Put another way: Is Cawthorn pretending to be stupid, and hoping that no one notices or cares, or is he actually stupid and ... hoping that no one notices or cares?
I have my suspicions it's the latter — particularly after Cawthorn's recent speech at North Carolina Faith & Freedom Coalition's "Salt & Light Conference," where he framed his congressional service as a literal war between the forces of good and evil. As he put it:
I don't feel an overwhelming sense of darkness as if the devil has complete dominion of that area because I feel a spiritual battle going on on Capitol Hill.
Of course, the intersection of politics and apocalyptic evangelical theology is hardly a new phenomenon. What's interesting about Cawthorn's particular theological invocation is how staggeringly wrong he is — specifically, the part of his speech when he justified the overt blending of church and state by telling listeners to "look back into the Old Testament. Look at David, look at Daniel, look at Esther. Look at all these people who influenced the governments of their day to uphold Christian principles."
As Right Wing Watch, which first reported on Cawthorn's participation in the conference earlier this week, correctly notes, the invocation of expressly Jewish figures as upholding "Christian principles" is an, uh, interesting choice. But the congressman's analogy falls apart even further when you, y'know, do what he asked and actually read the biblical books of Samuel, Daniel, and Esther. And as a person who actually paid money to a major university to receive a degree in religious studies, I am unfortunately well-equipped to do this.
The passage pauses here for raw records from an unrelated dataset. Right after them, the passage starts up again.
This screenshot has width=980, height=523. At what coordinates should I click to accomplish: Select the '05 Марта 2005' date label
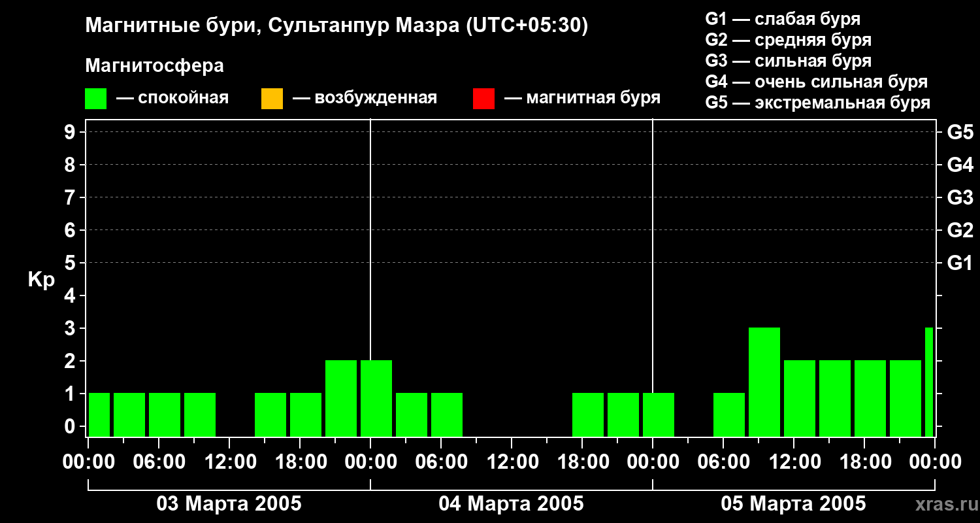click(x=793, y=504)
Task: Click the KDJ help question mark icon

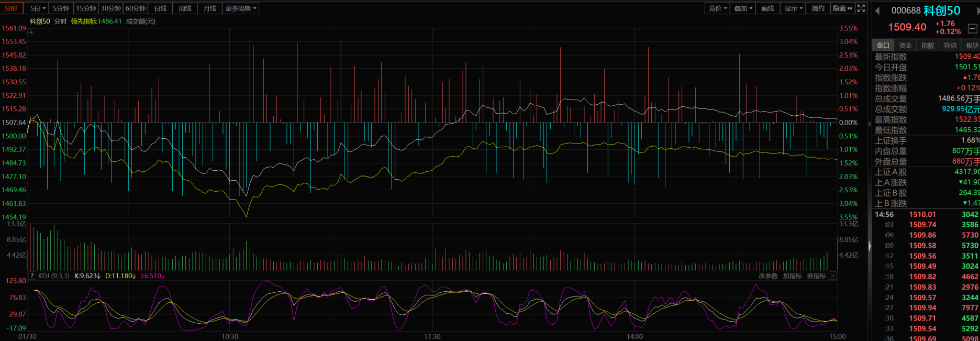Action: [x=32, y=276]
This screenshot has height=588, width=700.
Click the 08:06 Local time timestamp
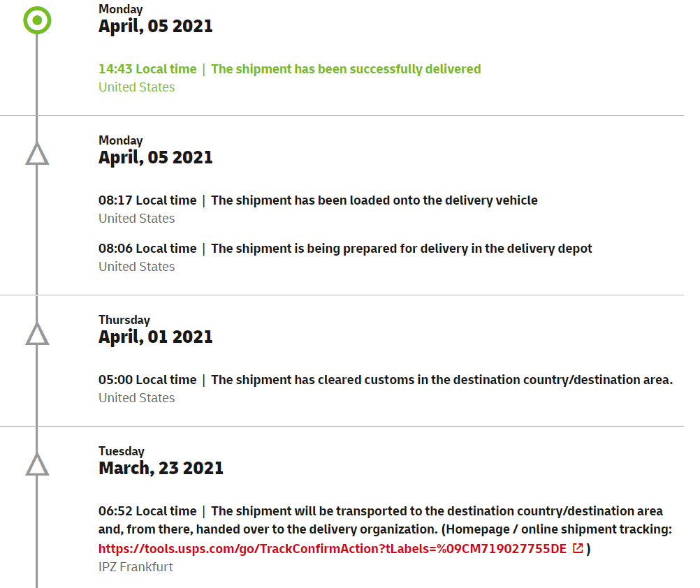147,249
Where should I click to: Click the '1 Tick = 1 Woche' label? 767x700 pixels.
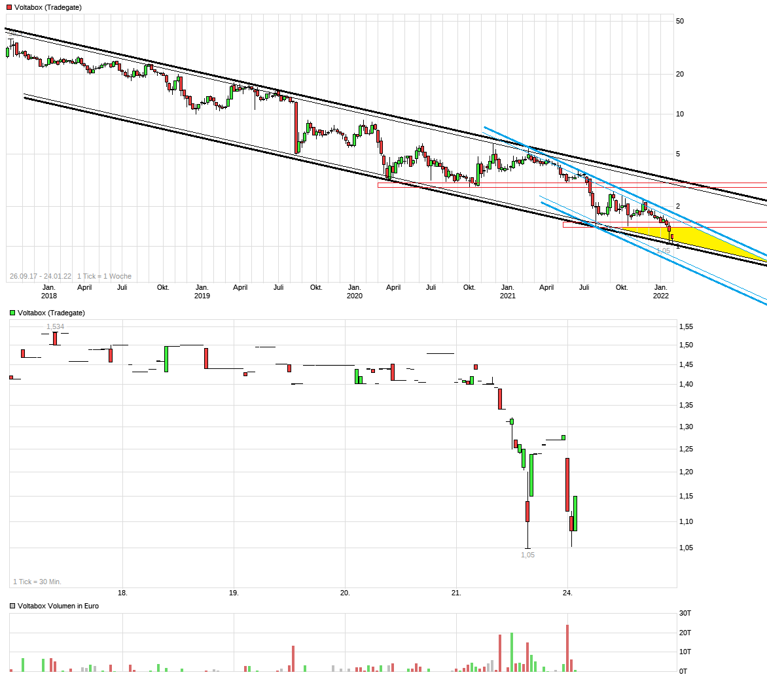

We can concede Cawthorn's initial point that the stories do, indeed, involve the intersection of theology and politics. But otherwise, I'm not convinced Cawthorn could name a Christian principle actually on display there: King David was violent adulterer whose reign was defined by the murder of his romantic rival and a brief stint as the head of a straight-up protection racket. The Book of Esther (Do you think Cawthorn knows it's the only book in the Hebrew bible that doesn't actually mention God?) is less "political intrigue" than it is a gleeful celebration of rampant sex and horrifying mass murder. The Book of Daniel is a hodgepodge of divine punishment and apocalyptic imagery. To the extent that any of the examples offered by Cawthorn are endorsements of mixing God and governance, they do so with maximum bloodshed and anguish.
Of course, perhaps that's what Cawthorn is really going for here: conditioning his followers to accept a measure of political violence in the name of divine righteousness. That would certainly be in keeping with everything he's done over the past year or so. But, knowing what we know about Cawthorn, and his ... shall we say ... tenuous relationship with historical accuracy, I think it's just as likely to assume he simply has no idea what he's talking about.